Collection entries:
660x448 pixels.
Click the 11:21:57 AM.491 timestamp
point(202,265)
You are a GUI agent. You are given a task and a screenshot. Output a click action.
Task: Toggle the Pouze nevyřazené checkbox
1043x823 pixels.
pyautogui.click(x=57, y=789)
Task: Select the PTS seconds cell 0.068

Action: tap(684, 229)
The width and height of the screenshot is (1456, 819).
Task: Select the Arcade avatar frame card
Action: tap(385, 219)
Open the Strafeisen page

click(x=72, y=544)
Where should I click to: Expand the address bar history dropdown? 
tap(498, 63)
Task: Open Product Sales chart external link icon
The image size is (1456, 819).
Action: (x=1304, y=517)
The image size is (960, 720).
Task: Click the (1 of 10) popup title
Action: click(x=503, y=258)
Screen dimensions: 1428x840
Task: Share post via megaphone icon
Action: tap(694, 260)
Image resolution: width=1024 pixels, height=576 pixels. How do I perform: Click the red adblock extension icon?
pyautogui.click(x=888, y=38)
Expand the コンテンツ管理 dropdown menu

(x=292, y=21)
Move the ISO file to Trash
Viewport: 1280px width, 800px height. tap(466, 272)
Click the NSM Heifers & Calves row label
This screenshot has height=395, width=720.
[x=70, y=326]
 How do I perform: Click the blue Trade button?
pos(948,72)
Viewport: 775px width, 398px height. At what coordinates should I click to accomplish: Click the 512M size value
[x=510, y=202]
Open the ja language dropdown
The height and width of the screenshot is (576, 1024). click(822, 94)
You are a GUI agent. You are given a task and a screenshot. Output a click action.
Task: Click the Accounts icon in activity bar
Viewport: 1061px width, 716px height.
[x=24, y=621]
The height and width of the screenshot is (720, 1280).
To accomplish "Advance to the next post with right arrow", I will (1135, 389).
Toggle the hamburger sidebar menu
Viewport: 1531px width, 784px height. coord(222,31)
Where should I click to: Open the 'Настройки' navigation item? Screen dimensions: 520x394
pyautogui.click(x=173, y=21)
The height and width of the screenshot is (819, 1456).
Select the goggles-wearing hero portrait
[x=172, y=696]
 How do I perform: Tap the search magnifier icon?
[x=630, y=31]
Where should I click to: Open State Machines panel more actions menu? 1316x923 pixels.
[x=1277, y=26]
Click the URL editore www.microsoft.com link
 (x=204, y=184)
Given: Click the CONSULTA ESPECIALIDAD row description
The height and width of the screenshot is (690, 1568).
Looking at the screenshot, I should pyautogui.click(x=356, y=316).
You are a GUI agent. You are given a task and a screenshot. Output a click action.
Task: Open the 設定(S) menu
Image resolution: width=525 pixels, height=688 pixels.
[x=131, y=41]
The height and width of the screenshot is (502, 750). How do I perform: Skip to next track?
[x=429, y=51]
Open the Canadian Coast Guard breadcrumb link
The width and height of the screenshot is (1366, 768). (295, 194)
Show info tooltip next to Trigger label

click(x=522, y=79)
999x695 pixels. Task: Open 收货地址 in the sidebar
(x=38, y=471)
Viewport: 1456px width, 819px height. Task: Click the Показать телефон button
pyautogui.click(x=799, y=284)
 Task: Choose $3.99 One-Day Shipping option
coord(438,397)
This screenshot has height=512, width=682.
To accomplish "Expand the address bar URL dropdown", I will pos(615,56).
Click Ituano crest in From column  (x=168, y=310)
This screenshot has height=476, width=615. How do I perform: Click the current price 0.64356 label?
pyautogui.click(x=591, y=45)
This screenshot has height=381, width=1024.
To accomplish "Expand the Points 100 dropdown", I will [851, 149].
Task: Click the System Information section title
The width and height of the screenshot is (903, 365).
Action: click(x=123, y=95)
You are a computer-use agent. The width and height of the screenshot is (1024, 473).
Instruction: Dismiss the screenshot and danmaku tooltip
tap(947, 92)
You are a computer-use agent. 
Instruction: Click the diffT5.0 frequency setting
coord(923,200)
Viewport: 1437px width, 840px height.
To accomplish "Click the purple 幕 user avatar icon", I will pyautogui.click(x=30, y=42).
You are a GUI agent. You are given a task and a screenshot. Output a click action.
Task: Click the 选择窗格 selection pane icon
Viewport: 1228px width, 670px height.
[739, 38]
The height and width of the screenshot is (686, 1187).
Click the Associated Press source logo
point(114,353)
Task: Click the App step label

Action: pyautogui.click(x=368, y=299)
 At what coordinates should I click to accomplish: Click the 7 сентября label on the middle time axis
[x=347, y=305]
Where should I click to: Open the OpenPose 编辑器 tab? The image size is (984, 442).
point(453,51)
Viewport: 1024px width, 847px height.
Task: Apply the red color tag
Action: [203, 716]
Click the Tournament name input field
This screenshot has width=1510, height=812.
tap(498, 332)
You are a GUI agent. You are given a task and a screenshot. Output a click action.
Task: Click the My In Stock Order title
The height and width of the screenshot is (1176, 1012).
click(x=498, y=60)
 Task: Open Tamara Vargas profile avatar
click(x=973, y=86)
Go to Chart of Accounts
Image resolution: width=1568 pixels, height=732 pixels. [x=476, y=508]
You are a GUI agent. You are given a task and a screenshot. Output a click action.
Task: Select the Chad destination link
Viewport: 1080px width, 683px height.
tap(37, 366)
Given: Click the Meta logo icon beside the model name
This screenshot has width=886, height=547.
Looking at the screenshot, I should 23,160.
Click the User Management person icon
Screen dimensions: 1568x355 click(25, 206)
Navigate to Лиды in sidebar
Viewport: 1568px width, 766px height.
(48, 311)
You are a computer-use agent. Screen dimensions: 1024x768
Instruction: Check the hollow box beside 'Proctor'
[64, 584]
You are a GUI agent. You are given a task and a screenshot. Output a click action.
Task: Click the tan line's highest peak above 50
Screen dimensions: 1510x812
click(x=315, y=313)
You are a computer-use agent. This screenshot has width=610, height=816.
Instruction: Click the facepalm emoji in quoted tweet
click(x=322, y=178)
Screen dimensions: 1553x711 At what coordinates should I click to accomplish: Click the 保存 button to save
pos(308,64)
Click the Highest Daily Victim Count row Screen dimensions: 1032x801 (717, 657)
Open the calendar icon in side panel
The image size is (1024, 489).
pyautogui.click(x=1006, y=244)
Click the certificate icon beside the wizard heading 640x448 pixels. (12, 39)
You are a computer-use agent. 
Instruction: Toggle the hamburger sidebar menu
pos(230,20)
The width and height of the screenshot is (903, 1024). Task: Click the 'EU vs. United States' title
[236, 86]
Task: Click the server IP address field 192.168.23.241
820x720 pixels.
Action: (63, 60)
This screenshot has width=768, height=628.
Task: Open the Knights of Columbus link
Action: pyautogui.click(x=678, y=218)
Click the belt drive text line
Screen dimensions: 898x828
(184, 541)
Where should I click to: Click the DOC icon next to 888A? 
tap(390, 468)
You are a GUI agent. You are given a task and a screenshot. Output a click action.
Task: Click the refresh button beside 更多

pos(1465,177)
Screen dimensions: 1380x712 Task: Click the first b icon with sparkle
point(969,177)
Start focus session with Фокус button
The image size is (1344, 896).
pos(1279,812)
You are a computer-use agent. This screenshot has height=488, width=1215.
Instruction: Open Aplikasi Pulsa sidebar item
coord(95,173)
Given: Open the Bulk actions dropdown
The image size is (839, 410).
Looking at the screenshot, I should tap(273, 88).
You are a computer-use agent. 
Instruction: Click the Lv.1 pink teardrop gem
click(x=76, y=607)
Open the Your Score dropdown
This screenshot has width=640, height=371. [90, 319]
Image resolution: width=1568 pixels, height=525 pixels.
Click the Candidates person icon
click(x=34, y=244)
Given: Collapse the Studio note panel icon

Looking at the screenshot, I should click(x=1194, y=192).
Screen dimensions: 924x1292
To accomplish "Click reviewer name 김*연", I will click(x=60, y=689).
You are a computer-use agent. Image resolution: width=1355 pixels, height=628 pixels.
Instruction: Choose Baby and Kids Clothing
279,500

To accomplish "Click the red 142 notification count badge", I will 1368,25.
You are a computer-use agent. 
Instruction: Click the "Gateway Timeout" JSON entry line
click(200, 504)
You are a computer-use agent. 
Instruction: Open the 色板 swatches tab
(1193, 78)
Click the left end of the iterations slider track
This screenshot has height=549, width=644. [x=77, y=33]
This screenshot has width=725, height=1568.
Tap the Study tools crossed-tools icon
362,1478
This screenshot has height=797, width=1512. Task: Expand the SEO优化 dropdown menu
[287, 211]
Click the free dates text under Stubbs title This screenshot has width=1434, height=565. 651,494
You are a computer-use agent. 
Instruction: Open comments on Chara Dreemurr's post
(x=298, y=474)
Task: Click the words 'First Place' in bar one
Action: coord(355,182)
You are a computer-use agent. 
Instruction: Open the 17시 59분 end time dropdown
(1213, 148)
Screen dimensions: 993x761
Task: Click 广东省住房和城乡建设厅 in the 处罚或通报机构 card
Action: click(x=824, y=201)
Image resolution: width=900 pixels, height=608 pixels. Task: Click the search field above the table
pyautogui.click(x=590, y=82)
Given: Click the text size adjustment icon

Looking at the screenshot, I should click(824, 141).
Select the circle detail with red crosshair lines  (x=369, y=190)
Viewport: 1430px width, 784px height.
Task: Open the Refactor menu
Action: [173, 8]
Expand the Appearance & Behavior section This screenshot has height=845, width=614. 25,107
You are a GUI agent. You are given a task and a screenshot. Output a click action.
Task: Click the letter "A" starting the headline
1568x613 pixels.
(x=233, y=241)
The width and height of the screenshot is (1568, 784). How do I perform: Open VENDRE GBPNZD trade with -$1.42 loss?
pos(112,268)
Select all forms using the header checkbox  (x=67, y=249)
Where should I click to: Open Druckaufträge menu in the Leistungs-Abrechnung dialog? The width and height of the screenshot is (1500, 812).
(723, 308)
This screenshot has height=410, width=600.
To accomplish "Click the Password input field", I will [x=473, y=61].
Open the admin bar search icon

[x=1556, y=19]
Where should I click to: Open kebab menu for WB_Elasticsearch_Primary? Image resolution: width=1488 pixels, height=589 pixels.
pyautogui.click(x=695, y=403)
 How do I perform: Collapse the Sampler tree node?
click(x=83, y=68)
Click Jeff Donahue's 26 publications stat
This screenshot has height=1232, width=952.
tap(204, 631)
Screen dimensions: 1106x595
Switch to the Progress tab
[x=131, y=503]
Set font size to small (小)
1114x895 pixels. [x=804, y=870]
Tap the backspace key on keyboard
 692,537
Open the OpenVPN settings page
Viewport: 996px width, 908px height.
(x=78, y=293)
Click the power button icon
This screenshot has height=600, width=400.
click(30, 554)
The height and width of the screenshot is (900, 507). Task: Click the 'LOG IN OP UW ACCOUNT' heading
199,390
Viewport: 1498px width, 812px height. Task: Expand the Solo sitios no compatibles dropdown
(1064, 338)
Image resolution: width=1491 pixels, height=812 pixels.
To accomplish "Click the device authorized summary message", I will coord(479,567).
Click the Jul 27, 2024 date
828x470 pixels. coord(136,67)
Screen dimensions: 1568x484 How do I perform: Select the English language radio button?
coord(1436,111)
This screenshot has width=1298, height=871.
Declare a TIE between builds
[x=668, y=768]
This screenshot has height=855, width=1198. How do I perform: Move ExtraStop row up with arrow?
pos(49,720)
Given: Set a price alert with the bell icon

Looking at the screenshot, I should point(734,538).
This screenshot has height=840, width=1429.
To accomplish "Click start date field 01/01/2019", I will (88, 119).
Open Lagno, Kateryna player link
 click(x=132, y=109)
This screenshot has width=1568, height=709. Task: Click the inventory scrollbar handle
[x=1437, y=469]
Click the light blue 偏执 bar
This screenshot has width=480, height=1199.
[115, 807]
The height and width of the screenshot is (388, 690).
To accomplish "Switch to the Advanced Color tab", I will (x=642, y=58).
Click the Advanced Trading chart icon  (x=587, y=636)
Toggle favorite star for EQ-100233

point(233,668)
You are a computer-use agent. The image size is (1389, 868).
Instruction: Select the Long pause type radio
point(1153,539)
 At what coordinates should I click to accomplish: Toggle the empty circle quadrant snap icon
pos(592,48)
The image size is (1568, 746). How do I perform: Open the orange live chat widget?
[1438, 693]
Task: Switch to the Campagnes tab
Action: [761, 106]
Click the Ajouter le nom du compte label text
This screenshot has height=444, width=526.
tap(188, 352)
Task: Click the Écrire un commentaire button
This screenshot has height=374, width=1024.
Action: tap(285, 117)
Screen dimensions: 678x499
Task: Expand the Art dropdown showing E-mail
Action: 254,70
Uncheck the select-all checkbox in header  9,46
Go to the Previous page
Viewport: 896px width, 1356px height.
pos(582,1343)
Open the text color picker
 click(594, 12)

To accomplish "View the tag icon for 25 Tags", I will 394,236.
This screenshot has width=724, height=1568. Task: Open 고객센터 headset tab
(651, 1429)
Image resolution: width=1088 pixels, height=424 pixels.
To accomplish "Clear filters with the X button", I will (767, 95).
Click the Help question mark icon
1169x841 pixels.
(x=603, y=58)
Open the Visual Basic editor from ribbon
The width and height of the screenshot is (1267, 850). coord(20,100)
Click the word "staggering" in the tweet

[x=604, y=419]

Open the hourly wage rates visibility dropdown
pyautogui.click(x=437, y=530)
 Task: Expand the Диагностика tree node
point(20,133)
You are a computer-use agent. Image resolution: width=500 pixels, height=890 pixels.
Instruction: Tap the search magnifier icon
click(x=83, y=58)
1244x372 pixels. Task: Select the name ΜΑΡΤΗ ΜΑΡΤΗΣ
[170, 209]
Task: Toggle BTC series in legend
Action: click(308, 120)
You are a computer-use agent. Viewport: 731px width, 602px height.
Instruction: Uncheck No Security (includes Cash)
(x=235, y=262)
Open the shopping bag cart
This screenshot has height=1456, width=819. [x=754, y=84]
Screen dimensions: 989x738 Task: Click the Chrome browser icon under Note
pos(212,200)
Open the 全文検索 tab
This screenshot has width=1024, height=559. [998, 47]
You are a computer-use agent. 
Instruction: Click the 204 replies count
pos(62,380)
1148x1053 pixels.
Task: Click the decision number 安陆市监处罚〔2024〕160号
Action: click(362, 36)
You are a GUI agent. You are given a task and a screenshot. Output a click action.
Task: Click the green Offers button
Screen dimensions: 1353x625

- **Requirement**
Set down, from the entries above, exactly the lines from the one with "Open the ja language dropdown" up to and including the one with "The height and width of the screenshot is (720, 1280).", and no other lines.

- **Expected answer**
Open the ja language dropdown
The height and width of the screenshot is (576, 1024). click(822, 94)
You are a GUI agent. You are given a task and a screenshot. Output a click action.
Task: Click the Accounts icon in activity bar
Viewport: 1061px width, 716px height.
[x=24, y=621]
The height and width of the screenshot is (720, 1280).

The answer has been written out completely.